CHRISTOPHER STEVENS reviews last night’s TV, including Bake Off: The Professionals

CHRISTOPHER STEVENS reviews last night’s TV: What’s more French than Bardot in a 2CV? It’s Monsieur Pastry!

Bake Off: The Professionals

Rating:

A House Through Time

Rating:

Lockdown confirmed what everyone already knew: baking has become Britain’s principal obsession. 

A nation that once washed the car or mowed the lawn in spare moments is now immersed in cake-making.

Even junkie Billy in Sky’s Gangs Of London was piping cream twirls onto a Victoria sponge in his gangland kitchen last week. 

Meanwhile his mother was downstairs with a pair of pliers, torturing a hit woman. Mum ought to take up baking for a hobby instead, it’s so much more relaxing.

Barely half of anything said by the Bake Off judges and contestants made sense, even if you knew what a pièce montée or a Paris-Brest was

Barely half of anything said by the Bake Off judges and contestants made sense, even if you knew what a pièce montée or a Paris-Brest was

But to do it well takes more than a bowl, butter and a bag of flour. 

Bake Off: The Professionals (C4) proves that the best bakers have accents so incomprehensible, they literally require subtitles.

Barely half of anything said by the judges and contestants made sense, even if you knew what a pièce montée or a Paris-Brest was.

Singapore-born chef Cherish Finden can sometimes say more than she means: when one team made a mess of their mango custard in a mille feuille, she announced: ‘I was very disappointed with the feeling.’

But at least we know what she’s getting at. Fellow judge Benoit Blin was indecipherable at times. 

He brought one woman to the verge of tears by telling her: ‘The perve pestry is compurty roo-oned’ — though whether he was criticising or propositioning her is anyone’s guess.

In his double-breasted blazer buttoned over a polo-neck jumper, Benoit looks as French as he sounds . . . that is, more French than Brigitte Bardot and Alain Delon selling onions out of a 2CV.

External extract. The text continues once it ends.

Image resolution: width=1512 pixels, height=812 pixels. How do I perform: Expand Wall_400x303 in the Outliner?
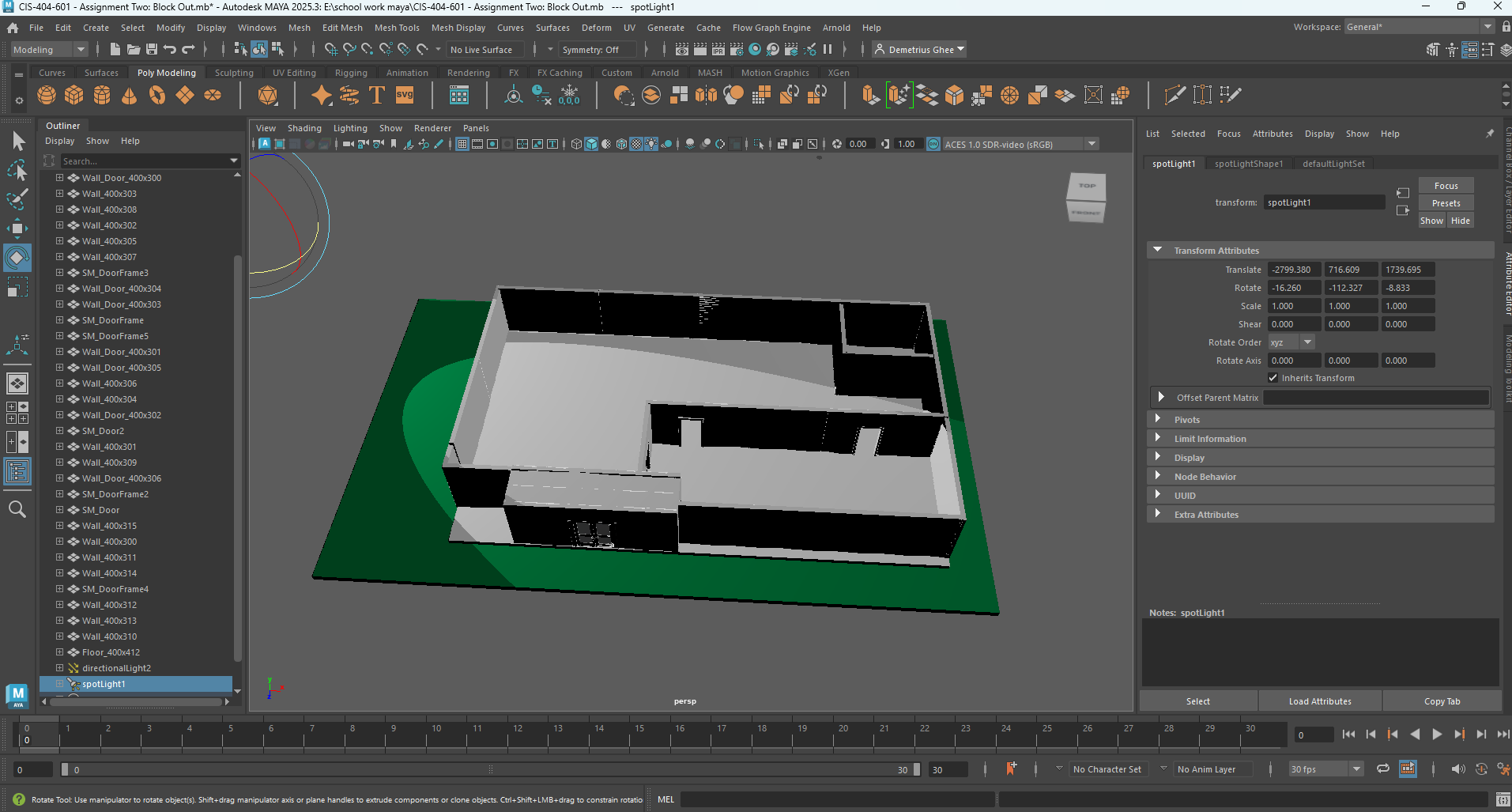(x=59, y=194)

The producers must be doing this on purpose, for exotic effect. 

Cherish and Benoit are a world away from the gruff Scouse tones of a Paul Hollywood or the clipped inflections of Prue Leith.

Almost all the contestants were subtitled, though that was usually because the stress of constructing a glazed peacock (plus edible eggs) from nougatine and molten sugar to an impossible deadline left them babbling in their native tongues. 

Forgivable, if not understandable.

Presenter Tom Allen plainly didn’t have a clue what was going on. He flitted from one workstation to the next, making desperate small talk. 

Only once did he seem at ease, when he recognised a chef’s aftershave. ‘Smells really nice, what are you wearing — ooh, David Beckham!’ he exclaimed.

Tom’s frivolous chatter was a distraction. An audience mad on cakes was interested only in getting tips and inspiration. Baking is now the universal language.

The language of the 18th century was perplexing historian David Olusoga in A House Through Time (BBC2), as he pored over a will left by one of its inhabitants. 

Bristol sea captain Joseph Holbrook punished his younger daughter Ann from beyond the grave, by leaving her an allowance of £25 a year — rising to £30 if she behaved herself.

That was just enough to ensure she’d be miserable for life, the price she paid for ‘misbehaving and disobliging’ her father. 

Prof David thought this hinted at a sexual scandal. I suspect it’s more likely Ann refused to marry the man her father chose for her. 

We’ll never know for sure: guesswork is half the fun of history.

This second episode dropped the earlier insistence on blaming Bristol for Britain’s slave trade, and the stories that emerged were far more interesting.

One of the occupants of 10 Guinea Street was a lawyer named John Haberfield, who as city mayor took on the Chartist agitators. 

Another was a maid called Hester Grey, whose husband used to beat her in drunken rages. This terraced house is giving up its secrets.